Successfully undertaking a PhD in the 21st century requires researchers, from all disciplines, to have basic training in software development and the management and stewardship of their data resources. However, for many scientists, the prospect of developing the skills needed to engage increasingly diverse and complex e-infrastructure is daunting.
For this reason, NLeSC, and its partners SURFsara, DTL and VU have set up a course that will provide PhD students in the life sciences, who are developing software or working with large data resources, the experience and knowledge to empower their use of data and development of research software. It will equip participants with essential skills required to optimise their research now and in the coming years. Students completing this course will have the basic skills and knowledge required to manage large datasets, utilise databases, produce metadata and ensure the long-term stewardship of their data. The course will provide students with their first introductions to programming and will demonstrate that anyone can code.
Participants will also understand the basic requirements of sustainable software development, including the use of coding environments and the need for version control and testing.

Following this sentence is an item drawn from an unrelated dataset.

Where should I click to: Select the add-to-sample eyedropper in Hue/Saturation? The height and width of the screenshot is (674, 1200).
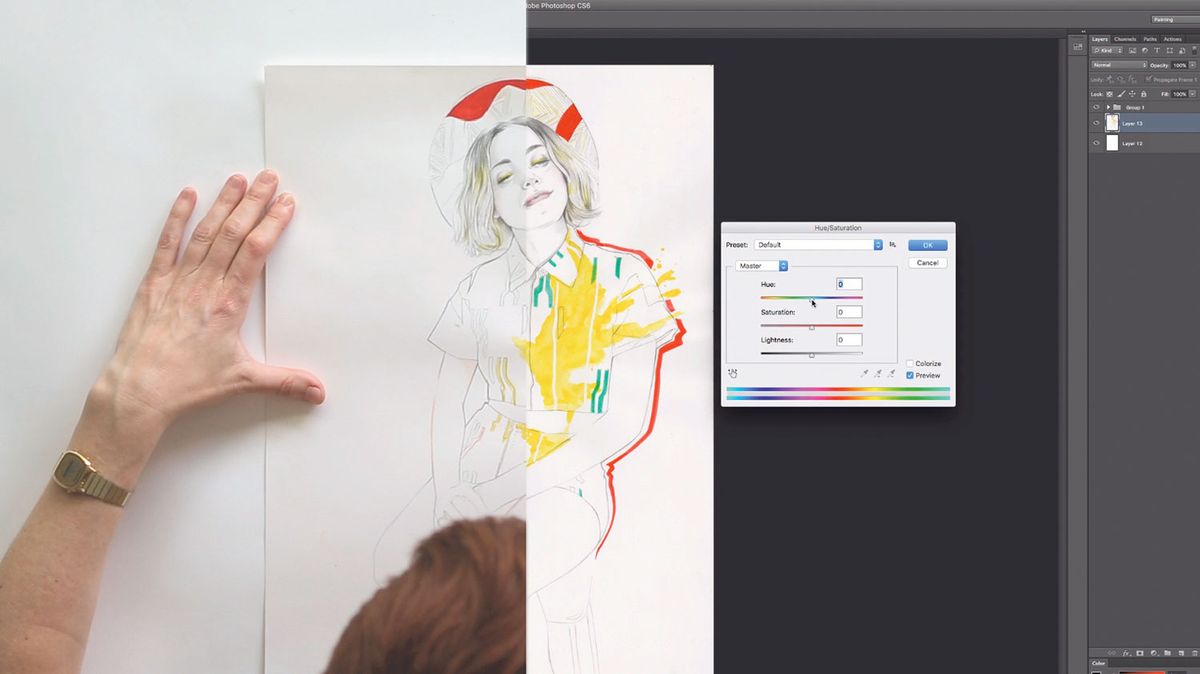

Key aspects of software and data carpentry and data stewardship will be taught.
Finally, the course will provide an introduction to e-infrastructure and show how this can be accessed and used to improve the speed and quality of research.
For Life sciences the following essentials will be brought forward in the course:
- Dealing with Data: Data Provenance & PID, FAIR Data Stewardship, From Excel to databases, SQL & Python practicals
- Computation & Automation: Introductions to command line, programming (Python), Github, version control, unit testing, Debugging, Documentation.
- e-Infrastructure: Introduction and examples moving from small local to big national compute and data storage services.